Figure 3.1 illustrates a patient’s experience of person-centred care. It shows key aspects of their journey and how these relate to the dimensions of the COM-B model of behaviour change.

Figure 3.1: Patient journey – person-centred care
Diagram showing three stages of a patient's journey and relevant COM-B dimensions. Plain text for this figure can be found below.

Diagram showing three stages of a patient's journey and relevant COM-B dimensions

Patient characteristics

  • Age: Under 50
  • Employment status: Working full time
  • Household: Lives alone
  • Area: Rural and island area

Stage 1: Met team providing care early in journey

  • Opportunity: Able to meet surgeon and clinical nurse specialist on the same day.
  • Motivation: Helped them build relationship with health care team. Felt staff were working together for them.

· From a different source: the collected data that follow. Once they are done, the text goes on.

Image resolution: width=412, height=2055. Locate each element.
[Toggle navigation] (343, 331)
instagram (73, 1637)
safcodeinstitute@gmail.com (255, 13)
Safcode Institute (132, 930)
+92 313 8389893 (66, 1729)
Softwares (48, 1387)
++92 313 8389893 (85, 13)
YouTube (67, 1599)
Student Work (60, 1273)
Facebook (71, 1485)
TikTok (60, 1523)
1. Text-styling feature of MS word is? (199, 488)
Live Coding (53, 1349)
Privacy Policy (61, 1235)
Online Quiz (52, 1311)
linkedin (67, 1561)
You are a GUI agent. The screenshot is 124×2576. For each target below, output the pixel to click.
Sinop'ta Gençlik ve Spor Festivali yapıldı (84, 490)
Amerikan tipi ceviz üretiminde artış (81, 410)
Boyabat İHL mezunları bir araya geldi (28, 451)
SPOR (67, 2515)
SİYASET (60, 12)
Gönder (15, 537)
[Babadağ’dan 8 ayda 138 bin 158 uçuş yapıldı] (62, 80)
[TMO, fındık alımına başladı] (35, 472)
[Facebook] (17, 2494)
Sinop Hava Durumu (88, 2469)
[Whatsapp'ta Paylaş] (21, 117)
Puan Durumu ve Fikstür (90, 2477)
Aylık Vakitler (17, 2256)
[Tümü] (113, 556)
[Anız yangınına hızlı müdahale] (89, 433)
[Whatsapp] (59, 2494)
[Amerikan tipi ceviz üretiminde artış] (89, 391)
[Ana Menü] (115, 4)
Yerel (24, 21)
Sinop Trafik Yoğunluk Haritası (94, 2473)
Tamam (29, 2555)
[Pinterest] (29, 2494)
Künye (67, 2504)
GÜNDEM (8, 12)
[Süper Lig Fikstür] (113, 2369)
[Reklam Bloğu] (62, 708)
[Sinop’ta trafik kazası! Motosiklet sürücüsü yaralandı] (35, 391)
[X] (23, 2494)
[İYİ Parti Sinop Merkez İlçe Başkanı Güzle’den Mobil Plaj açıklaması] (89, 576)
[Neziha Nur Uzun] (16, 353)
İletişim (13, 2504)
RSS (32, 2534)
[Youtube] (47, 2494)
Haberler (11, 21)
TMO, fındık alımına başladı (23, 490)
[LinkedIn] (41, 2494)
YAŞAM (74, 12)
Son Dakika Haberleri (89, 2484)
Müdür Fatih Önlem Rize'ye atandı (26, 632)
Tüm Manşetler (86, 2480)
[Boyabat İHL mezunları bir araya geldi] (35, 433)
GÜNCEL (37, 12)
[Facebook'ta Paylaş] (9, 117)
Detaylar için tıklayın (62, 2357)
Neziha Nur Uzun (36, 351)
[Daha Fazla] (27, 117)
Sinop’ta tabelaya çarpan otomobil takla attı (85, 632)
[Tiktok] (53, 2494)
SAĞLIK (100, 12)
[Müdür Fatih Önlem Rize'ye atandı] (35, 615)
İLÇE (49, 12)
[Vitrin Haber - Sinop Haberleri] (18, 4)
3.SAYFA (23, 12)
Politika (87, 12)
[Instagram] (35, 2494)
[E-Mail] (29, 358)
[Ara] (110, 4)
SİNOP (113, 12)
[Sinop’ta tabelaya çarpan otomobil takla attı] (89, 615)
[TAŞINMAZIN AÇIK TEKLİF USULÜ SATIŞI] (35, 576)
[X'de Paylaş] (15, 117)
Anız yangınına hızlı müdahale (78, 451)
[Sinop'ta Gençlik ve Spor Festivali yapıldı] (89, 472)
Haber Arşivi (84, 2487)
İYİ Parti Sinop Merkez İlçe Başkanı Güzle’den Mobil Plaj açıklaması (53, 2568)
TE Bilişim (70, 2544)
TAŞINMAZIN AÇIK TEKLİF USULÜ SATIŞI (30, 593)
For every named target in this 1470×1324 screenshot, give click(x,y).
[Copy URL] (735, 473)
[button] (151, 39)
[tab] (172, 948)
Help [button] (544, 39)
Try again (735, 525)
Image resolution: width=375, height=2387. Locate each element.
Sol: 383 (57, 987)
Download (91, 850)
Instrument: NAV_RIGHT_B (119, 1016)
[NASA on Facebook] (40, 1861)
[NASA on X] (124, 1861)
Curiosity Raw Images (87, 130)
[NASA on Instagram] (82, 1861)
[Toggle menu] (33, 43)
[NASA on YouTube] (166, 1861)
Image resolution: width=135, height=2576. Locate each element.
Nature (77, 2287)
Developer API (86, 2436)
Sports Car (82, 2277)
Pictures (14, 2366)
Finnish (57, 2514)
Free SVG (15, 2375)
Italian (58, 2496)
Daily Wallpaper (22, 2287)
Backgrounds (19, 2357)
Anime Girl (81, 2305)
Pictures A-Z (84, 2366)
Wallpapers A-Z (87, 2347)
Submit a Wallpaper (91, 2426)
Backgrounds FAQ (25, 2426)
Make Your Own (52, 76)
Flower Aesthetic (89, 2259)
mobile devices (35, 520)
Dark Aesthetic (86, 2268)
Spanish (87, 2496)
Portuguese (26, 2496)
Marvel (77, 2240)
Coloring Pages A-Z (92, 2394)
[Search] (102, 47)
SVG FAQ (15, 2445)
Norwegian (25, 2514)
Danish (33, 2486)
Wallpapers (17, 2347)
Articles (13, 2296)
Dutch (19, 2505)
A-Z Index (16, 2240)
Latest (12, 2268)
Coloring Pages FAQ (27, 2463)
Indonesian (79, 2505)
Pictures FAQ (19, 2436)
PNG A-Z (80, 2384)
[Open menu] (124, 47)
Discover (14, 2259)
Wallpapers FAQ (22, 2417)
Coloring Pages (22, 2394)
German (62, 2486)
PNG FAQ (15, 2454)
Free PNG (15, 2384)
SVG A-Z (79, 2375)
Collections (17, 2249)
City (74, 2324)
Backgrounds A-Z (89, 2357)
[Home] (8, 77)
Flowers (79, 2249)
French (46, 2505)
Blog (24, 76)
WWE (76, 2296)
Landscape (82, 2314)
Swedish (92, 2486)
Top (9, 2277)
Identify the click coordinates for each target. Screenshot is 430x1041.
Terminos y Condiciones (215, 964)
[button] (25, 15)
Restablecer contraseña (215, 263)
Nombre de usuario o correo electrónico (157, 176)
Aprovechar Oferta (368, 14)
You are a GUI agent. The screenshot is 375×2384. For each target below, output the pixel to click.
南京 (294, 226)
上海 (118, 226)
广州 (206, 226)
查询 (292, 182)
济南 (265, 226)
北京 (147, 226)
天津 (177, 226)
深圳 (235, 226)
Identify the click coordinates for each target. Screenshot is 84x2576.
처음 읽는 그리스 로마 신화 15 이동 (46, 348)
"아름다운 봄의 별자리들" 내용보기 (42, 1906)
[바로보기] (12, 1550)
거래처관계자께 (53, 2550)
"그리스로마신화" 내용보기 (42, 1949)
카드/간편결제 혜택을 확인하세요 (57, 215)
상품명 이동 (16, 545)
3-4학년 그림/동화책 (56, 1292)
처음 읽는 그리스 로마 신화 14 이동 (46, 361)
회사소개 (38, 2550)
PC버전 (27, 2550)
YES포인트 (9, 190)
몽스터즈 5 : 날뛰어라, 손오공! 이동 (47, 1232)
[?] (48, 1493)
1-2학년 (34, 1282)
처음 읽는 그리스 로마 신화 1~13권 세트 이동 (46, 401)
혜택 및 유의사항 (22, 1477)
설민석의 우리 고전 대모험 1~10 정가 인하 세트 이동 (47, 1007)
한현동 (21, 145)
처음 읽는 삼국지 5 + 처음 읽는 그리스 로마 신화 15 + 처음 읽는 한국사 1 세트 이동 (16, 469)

Stage 2: Shared decision making

  • Capability: Given verbal and written information on options.
  • Opportunity: Surgeon supported their treatment preferences.
  • Motivation: Decided to lose weight as wanted to increase treatment options and reduce impact of side effects. 

Stage 3: Received medical and practical advice

  • Opportunity: Nurses phoned to check-in before appointments. They would follow-up on queries and phone them back. Nurses shared their personal experience of having treatment themselves.
  • Capability: Knew who to contact for any questions.
  • Motivation: Felt comfortable asking questions, felt they could trust staff.